Reputation: 151
I tried to run this code and it seems to produce no errors but at the end I don't get the plot for some reason. I had some issues with the variables for the plot but i think that should be fixed now. I can't get the plot in my viewer. Is there an issue with the code or should I reinstall plotly?
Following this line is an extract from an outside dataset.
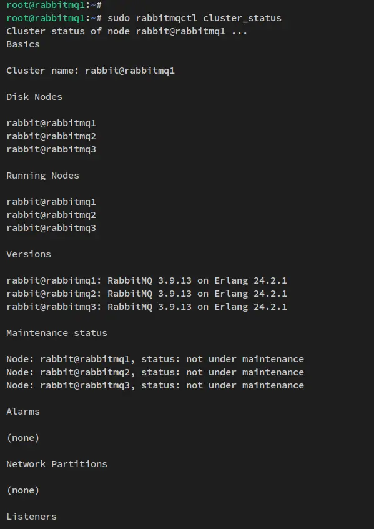Click the "Running Nodes" heading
library(PortfolioAnalytics)
library(quantmod)
library(PerformanceAnalytics)
library(zoo)
library(plotly)
library(foreach)
library(DEoptim)
library(iterators)
library(fGarch)
library(Rglpk)
library(quadprog)
library(ROI)
library(ROI.plugin.glpk)
library(ROI.plugin.quadprog)
library(ROI.plugin.symphony)
library(pso)
library(GenSA)
library(corpcor)
library(testthat)
library(nloptr)
library(MASS)
library(robustbase)
# Get data
getSymbols(c("MSFT", "SBUX", "IBM", "AAPL", "^GSPC", "AMZN"))
# Assign to dataframe
# Get adjusted prices
prices.data <- merge.zoo(MSFT[,6], SBUX[,6], IBM[,6], AAPL[,6], GSPC[,6], AMZN[,6])
# Calculate returns
returns.data <- CalculateReturns(prices.data)
returns.data <- na.omit(returns.data)
# Set names
colnames(returns.data) <- c("MSFT", "SBUX", "IBM", "AAPL", "^GSPC", "AMZN")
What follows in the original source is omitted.